Tarifvertrag Friseurhandwerk: Was gilt für Saloninhaber und Mitarbeiter? | 3A Concepts
Tarifvertrag Friseurhandwerk: Was gilt für Saloninhaber und Mitarbeiter?
Wer sind die Tarifparteien im Friseurhandwerk?
Im deutschen Friseurhandwerk gibt es zwei Hauptakteure auf der Arbeitgeberseite: der Zentralverband des Deutschen Friseurhandwerks mit seinen Landesverbänden und Innungen. Auf der Arbeitnehmerseite ist die ver.di (Vereinte Dienstleistungsgewerkschaft) zuständig für das Friseurhandwerk, da das Frisieren als Dienstleistungsbranche eingestuft ist. Es gibt keine eigene Friseur-Gewerkschaft; ver.di vertritt die Interessen der Friseurbeschäftigten in Tarifverhandlungen.
Wann gilt ein Tarifvertrag für meinen Salon?
Ein Tarifvertrag gilt für einen Betrieb in drei Szenarien:
- Tarifgebundenheit durch Verbandsmitgliedschaft: Wenn der Arbeitgeber Mitglied im Arbeitgeberverband des Friseurhandwerks ist, gilt der Verbandstarifvertrag automatisch – sofern auch der Arbeitnehmer in ver.di organisiert ist
- Allgemeinverbindlichkeit: Wenn das Bundesministerium für Arbeit den Tarifvertrag für allgemeinverbindlich erklärt hat, gilt er für alle Betriebe der Branche – auch ohne Mitgliedschaft
- Einzelarbeitsvertragliche Inbezugnahme: Der Arbeitsvertrag verweist ausdrücklich auf den Tarifvertrag – dann gilt er individualvertraglich
Wichtige Regelungsbereiche im Friseur-Tarifvertrag
| Bereich | Typische Regelung |
|---|---|
| Mindestlohn / Gehalt | Lohngruppen nach Qualifikation (Hilfskraft / Geselle / Fachkraft / Spezialist) |
| Urlaub | Meist 24–30 Werktage je nach Tarifgebiet und Betriebszugehörigkeit |
| Arbeitszeit | 38–40 Stunden/Woche je nach Tarifvertrag und Bundesland |
| Überstunden | Zuschlagspflicht ab bestimmten Stunden, oder Freizeitausgleich |
| Weihnachtsgeld | Je nach Tarifvertrag 50–80 % eines Monatsgehalts, freiwillig oder verpflichtend |
| Ausbildungsvergütung | Gestaffelt nach Lehrjahr, teils durch Mindestausbildungsvergütung (BBiG) ergänzt |
Regionaler Unterschied: Ost und West
Im Friseurhandwerk gibt es – historisch bedingt – teils unterschiedliche Tarifvereinbarungen für Ost- und Westdeutschland. In einigen Bundesländern wurden die Tarifgebiete inzwischen angeglichen, in anderen bestehen noch Unterschiede. Informieren Sie sich bei der Landesinnung Ihres Bundeslandes über die dort geltenden Tarife.

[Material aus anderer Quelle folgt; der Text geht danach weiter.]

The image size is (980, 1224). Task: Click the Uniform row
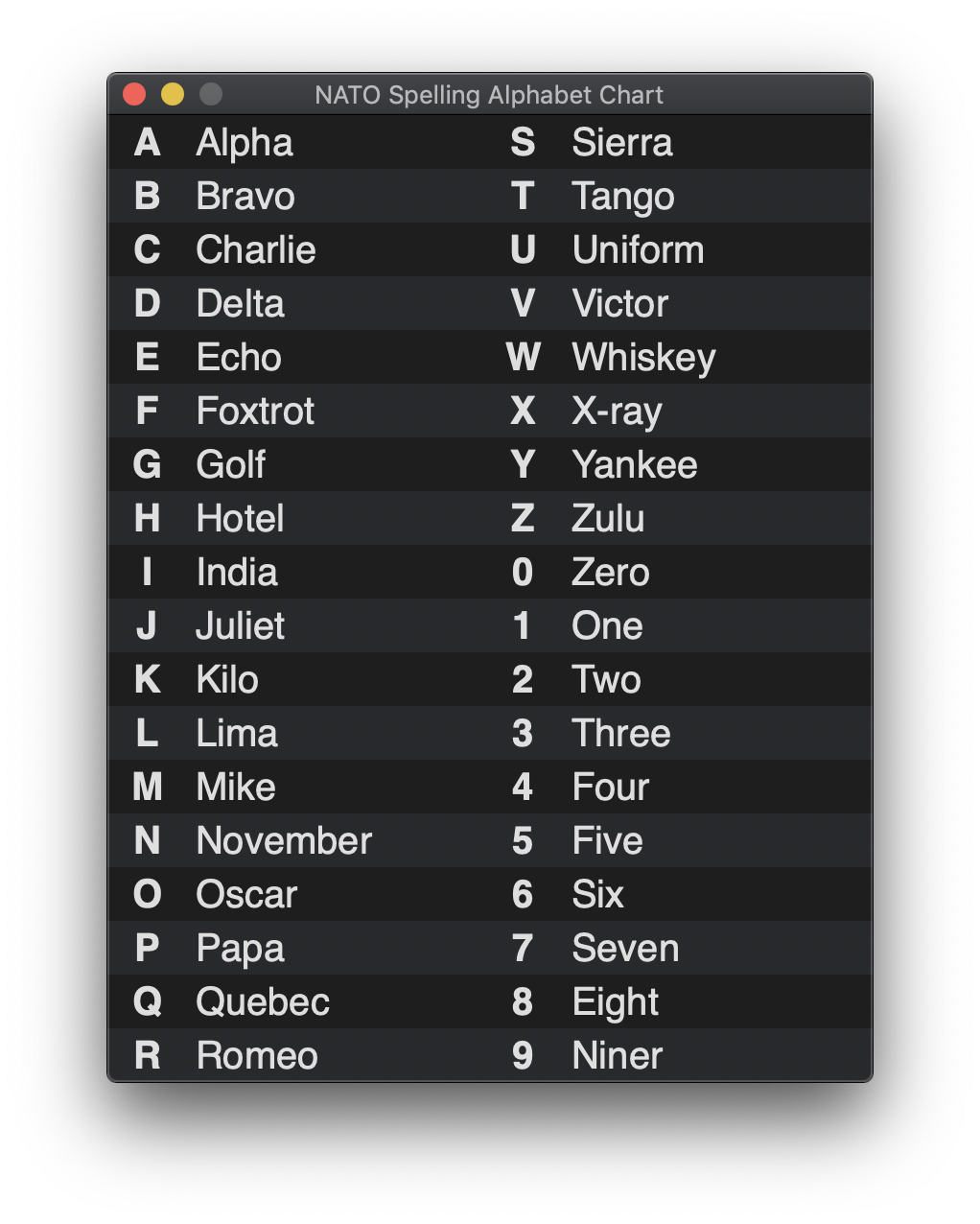(638, 250)
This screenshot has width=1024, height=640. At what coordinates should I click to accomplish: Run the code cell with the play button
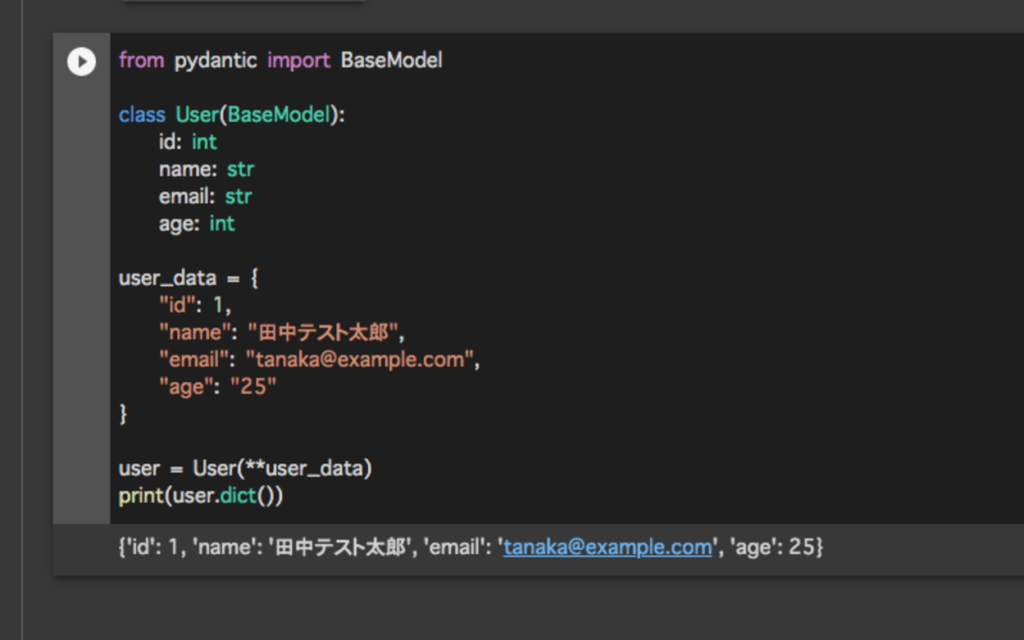click(82, 61)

Was passiert, wenn kein Tarifvertrag gilt?
Wenn weder eine Allgemeinverbindlichkeitserklärung vorliegt noch eine Verbandsmitgliedschaft oder vertragliche Inbezugnahme besteht, gilt nur der gesetzliche Mindestlohn. In diesem Fall haben Sie als Arbeitgeber mehr Flexibilität bei der Lohngestaltung – müssen aber mindestens den gesetzlichen Mindestlohn zahlen.
Rolle der ver.di für Friseure
ver.di vertritt Friseurbeschäftigte in Tarifverhandlungen, bietet Mitglieder-Beratung zu Arbeitsrecht und Kündigung, unterstützt bei Betriebsratsgründungen und führt bei Bedarf Arbeitskampfmaßnahmen durch. Für viele Friseurinnen und Friseure ist die Gewerkschaftsmitgliedschaft wegen des Rechtsschutzes bei arbeitsrechtlichen Streitigkeiten interessant – der Beitrag liegt typischerweise bei 1 % des Bruttogehalts.
Die Friseur-Landesinnung Ihres Bundeslandes gibt Ihnen schnell und kostenlos Auskunft darüber, welche Tarifverträge in Ihrem Betrieb gelten und welche Löhne Sie mindestens zahlen müssen.